Saved data entries
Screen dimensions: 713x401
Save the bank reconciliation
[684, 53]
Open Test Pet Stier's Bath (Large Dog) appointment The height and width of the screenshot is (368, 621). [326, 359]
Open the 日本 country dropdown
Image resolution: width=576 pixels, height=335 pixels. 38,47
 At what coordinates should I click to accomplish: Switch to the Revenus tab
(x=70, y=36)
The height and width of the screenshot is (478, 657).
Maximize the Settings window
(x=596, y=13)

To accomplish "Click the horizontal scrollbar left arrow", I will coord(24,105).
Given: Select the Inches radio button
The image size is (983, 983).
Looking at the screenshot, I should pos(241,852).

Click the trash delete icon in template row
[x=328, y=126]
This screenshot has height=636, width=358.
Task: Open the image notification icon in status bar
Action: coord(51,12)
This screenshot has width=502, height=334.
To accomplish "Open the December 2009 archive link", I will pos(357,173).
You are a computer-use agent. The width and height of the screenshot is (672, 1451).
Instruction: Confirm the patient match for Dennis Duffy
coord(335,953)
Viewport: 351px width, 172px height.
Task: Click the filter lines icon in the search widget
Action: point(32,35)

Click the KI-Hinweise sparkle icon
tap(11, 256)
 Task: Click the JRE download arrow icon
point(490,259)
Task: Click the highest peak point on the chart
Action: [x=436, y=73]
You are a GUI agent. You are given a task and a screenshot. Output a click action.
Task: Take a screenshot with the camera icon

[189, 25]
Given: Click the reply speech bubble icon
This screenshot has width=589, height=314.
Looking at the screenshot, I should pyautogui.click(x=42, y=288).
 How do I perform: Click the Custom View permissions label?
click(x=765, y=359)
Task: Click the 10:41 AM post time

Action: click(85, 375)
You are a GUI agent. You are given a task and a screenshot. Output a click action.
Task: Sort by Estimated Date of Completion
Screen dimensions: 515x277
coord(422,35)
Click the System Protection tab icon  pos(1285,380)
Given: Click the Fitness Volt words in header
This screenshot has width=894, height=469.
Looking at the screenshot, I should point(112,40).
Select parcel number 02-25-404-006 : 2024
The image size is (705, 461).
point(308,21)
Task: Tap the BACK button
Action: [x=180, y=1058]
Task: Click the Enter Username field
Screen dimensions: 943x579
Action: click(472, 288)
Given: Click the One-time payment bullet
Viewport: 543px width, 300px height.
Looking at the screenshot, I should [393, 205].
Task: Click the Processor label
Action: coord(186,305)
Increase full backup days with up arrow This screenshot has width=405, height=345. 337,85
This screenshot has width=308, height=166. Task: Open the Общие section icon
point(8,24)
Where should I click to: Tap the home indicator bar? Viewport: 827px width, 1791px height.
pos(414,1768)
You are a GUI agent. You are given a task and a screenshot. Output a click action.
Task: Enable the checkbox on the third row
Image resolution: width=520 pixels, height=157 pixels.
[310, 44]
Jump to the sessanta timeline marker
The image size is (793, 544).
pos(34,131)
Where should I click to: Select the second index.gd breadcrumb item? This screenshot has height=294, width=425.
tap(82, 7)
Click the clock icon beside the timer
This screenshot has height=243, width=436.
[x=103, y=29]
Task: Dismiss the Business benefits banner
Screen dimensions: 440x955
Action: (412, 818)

WHAT THE TASK ASKS >>
Write out, word for word, the lines from the one containing "The image size is (793, 544)." through the end of the records, with no other lines.

ANSWER TO THIS PROBLEM >>
The image size is (793, 544).
pos(34,131)
Where should I click to: Select the second index.gd breadcrumb item? This screenshot has height=294, width=425.
tap(82, 7)
Click the clock icon beside the timer
This screenshot has height=243, width=436.
[x=103, y=29]
Task: Dismiss the Business benefits banner
Screen dimensions: 440x955
Action: (412, 818)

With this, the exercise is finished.